Mast cell tryptase-PAR2 pathway in proliferation of prostatic stromal cells reacted with Trichomonas vaginalis.

We investigated whether tryptase released from mast cells activated by prostate stromal cells (PSC) reacted with Trichomonas vaginalis (Tv) promoted the proliferation of PSC through protease- activated receptor 2 (PAR2). Conditioned medium of PSC was prepared by stimulating them with Tv (Trichomonad-conditioned medium (TCM)), and mast cell-conditioned medium were prepared by incubating them with TCM (mast cell-TCM (M-TCM)).
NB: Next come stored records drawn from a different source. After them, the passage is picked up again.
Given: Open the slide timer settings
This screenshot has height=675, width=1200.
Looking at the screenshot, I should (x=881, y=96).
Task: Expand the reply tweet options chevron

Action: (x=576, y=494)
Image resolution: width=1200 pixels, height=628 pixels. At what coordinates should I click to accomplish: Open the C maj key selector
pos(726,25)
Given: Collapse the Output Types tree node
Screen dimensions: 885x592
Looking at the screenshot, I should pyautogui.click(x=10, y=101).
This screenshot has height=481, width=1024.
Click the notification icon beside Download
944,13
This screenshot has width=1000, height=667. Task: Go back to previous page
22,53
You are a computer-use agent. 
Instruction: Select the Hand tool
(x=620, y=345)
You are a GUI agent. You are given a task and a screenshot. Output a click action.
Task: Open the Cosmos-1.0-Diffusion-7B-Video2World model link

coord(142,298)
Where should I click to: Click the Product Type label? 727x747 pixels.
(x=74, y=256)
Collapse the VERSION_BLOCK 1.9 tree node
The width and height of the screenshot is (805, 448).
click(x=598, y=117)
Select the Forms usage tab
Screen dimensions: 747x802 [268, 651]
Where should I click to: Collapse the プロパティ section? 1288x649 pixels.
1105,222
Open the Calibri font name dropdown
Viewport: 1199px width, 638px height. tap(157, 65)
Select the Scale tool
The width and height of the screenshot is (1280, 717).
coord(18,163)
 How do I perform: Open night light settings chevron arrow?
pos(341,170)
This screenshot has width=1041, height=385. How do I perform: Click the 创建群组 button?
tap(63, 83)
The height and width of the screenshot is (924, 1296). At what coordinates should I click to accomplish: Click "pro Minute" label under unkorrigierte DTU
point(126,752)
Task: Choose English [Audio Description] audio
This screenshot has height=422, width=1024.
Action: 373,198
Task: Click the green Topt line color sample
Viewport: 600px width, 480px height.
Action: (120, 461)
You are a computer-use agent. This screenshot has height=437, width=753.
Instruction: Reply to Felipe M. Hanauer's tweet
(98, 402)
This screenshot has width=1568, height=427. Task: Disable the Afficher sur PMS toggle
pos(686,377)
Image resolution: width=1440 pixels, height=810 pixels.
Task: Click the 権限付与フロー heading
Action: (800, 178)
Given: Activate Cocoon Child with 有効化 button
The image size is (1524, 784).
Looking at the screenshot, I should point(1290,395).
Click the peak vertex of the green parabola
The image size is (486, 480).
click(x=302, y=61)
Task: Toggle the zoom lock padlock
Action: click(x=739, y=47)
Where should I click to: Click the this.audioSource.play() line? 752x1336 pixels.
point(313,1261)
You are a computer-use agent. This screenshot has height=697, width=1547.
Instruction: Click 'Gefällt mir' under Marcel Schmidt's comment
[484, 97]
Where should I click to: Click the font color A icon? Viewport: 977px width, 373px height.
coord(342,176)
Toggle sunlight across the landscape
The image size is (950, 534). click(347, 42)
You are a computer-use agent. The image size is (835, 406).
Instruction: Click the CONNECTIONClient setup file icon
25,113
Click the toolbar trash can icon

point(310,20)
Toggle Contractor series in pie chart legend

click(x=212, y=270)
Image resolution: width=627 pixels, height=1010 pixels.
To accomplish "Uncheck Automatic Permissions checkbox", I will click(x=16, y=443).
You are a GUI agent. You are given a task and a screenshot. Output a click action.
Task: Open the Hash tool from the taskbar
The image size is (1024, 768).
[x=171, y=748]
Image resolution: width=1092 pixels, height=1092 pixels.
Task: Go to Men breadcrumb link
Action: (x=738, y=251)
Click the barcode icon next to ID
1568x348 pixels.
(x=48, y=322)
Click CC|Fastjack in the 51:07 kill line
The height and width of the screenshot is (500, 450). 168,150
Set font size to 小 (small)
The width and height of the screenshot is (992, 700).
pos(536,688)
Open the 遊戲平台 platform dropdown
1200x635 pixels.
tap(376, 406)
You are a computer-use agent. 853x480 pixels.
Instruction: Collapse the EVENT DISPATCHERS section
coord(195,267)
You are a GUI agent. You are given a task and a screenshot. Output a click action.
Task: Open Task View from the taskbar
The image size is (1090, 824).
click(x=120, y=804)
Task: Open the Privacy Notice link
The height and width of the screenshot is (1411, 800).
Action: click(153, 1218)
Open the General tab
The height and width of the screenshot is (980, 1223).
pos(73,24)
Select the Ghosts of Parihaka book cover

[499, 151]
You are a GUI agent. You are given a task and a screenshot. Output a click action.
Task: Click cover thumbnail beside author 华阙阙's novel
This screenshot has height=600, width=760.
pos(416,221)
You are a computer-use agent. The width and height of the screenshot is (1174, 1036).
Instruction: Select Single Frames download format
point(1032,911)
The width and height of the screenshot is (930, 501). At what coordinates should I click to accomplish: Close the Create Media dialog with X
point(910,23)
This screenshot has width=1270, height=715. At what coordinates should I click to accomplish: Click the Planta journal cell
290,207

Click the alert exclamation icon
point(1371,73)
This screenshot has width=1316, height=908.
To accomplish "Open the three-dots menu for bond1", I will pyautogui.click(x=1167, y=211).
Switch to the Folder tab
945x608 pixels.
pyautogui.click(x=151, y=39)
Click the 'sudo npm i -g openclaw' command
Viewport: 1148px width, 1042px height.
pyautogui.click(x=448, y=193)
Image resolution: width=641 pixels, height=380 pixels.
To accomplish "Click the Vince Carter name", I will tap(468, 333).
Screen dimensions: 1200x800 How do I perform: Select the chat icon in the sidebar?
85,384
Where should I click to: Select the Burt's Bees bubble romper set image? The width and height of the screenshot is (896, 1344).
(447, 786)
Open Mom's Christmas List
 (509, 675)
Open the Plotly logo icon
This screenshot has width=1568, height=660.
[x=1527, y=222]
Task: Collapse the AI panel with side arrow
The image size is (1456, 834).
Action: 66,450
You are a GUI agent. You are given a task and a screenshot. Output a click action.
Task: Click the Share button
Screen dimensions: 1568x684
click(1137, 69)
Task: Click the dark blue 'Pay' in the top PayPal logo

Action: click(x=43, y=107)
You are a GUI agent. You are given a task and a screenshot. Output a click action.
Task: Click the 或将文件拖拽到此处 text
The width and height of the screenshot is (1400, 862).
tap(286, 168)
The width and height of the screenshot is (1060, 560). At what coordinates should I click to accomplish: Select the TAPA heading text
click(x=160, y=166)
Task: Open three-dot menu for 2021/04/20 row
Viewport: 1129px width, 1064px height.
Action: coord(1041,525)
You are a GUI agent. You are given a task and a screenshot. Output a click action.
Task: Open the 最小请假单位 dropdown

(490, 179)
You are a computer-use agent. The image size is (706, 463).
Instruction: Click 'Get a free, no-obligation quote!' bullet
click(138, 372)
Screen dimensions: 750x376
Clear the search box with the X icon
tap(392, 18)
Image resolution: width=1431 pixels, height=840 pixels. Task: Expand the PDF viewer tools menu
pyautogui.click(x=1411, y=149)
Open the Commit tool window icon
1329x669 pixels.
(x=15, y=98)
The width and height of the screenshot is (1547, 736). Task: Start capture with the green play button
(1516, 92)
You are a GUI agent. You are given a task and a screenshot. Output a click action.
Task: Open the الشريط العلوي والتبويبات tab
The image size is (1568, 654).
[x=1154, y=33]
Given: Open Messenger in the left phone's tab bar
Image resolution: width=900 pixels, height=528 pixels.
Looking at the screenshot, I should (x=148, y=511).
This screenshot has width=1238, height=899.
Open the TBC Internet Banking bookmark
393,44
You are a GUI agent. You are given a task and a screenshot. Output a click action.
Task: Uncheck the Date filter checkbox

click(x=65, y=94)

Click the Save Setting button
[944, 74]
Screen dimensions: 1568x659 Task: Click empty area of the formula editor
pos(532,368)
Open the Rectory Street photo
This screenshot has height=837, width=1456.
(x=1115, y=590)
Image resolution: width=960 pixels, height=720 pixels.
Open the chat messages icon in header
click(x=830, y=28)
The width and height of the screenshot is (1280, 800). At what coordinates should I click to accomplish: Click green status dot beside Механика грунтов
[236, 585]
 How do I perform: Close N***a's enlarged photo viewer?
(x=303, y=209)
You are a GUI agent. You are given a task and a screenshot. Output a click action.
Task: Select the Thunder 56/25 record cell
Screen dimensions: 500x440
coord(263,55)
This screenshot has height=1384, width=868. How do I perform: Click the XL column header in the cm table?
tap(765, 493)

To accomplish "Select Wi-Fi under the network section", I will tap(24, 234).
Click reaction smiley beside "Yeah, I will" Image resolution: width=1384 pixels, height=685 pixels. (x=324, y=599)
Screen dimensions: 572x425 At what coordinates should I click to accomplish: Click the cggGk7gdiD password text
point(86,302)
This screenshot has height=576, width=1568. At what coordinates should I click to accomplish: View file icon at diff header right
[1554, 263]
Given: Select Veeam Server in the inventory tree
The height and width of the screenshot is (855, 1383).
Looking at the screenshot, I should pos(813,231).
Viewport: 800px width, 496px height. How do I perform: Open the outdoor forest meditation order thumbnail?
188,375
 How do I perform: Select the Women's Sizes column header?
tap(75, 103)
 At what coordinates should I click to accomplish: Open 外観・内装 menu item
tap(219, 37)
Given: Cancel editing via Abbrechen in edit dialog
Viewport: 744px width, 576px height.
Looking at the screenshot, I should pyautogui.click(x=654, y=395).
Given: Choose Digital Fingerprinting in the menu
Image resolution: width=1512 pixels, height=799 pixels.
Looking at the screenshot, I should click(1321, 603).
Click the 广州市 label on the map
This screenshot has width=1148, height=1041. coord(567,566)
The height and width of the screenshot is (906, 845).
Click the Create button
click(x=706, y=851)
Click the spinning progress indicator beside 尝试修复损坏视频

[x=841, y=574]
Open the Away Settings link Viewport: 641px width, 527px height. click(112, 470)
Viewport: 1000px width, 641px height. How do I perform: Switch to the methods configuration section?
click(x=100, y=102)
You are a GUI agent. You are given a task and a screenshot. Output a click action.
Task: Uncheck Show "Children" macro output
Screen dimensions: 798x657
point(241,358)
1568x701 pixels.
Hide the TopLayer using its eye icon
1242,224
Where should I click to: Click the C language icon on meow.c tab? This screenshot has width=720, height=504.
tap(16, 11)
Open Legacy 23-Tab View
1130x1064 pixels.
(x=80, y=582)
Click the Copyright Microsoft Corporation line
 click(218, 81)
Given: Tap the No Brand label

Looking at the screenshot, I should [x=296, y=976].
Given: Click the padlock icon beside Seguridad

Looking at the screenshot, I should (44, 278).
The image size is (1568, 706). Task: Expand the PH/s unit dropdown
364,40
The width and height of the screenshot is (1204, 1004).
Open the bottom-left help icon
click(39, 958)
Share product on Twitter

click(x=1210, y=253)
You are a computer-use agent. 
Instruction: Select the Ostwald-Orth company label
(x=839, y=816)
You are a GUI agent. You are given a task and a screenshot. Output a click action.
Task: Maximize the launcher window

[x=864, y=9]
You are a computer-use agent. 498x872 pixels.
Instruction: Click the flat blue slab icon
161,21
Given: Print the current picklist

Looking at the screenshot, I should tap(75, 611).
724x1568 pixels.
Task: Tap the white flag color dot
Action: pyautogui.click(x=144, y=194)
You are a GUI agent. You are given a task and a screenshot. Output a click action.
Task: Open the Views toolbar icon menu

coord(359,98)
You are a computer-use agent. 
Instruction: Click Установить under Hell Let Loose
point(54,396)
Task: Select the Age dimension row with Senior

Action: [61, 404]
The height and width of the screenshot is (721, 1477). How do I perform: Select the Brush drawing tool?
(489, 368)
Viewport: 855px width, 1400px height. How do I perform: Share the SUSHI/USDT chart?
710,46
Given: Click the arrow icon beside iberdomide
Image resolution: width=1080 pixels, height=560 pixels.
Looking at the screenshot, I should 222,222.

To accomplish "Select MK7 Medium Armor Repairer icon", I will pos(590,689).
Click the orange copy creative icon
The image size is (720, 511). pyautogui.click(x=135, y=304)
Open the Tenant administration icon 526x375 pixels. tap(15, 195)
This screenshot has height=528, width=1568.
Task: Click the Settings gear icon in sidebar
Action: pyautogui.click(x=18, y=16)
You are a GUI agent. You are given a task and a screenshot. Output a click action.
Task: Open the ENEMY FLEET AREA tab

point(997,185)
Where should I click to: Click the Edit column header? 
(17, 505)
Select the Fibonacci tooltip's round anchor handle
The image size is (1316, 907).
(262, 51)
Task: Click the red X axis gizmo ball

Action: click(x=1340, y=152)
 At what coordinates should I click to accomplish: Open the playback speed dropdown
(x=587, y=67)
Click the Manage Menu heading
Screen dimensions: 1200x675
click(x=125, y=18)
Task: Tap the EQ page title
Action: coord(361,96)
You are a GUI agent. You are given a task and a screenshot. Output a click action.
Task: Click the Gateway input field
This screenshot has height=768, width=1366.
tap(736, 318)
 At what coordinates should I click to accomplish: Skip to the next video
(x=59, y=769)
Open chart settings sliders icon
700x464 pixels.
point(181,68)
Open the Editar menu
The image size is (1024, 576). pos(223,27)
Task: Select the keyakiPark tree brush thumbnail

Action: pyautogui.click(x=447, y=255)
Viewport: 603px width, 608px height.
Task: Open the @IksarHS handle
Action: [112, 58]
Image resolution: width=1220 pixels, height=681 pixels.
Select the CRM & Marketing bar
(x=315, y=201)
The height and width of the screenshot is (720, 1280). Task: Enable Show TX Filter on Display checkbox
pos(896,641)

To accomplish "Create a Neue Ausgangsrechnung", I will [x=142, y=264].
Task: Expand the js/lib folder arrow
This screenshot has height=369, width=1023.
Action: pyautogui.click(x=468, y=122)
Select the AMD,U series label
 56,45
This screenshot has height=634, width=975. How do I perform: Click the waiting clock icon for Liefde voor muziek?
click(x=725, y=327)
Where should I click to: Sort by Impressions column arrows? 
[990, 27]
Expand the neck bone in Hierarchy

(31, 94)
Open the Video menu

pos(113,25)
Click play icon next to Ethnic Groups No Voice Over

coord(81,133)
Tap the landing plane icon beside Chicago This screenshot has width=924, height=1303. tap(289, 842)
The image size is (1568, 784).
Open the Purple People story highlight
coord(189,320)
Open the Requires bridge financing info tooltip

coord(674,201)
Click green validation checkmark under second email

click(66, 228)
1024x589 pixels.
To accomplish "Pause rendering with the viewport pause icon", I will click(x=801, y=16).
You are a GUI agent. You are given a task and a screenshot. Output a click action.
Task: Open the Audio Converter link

Mast cells incubated with TCM migrated more efficiently and produced more β-hexosaminidase and tryptase. M-TCM containing tryptase increased the proliferation of PSC, while inhibition of tryptase decreased proliferation. Expression of signalling molecules such as PAR2, p-ERK, COX-2, 15d-PGJ2 and PPARγ, known to be involved in the tryptase-PAR2 pathway, increased in response to M-TCM, and blocking any of these signals decreased proliferation, indicating that tryptase-PAR2 signalling is involved in the proliferation of PSC. Inhibition of tryptase and PAR2 led to reduced expression of PAR2, p-ERK, COX-2, 15d-PGJ2 and PPARγ, while inhibition of ERK or COX-2 reduced the expression of COX-2, 15d-PGJ2 and PPARγ indicating that the tryptase-PAR2 pathway proceeds in the order p-ERK, COX-2, 15d-PGJ2 , and PPARγ. These results show that interaction between PSC stimulated with Tv and mast cells causes proliferation of PSC through the tryptase-PAR2 pathway.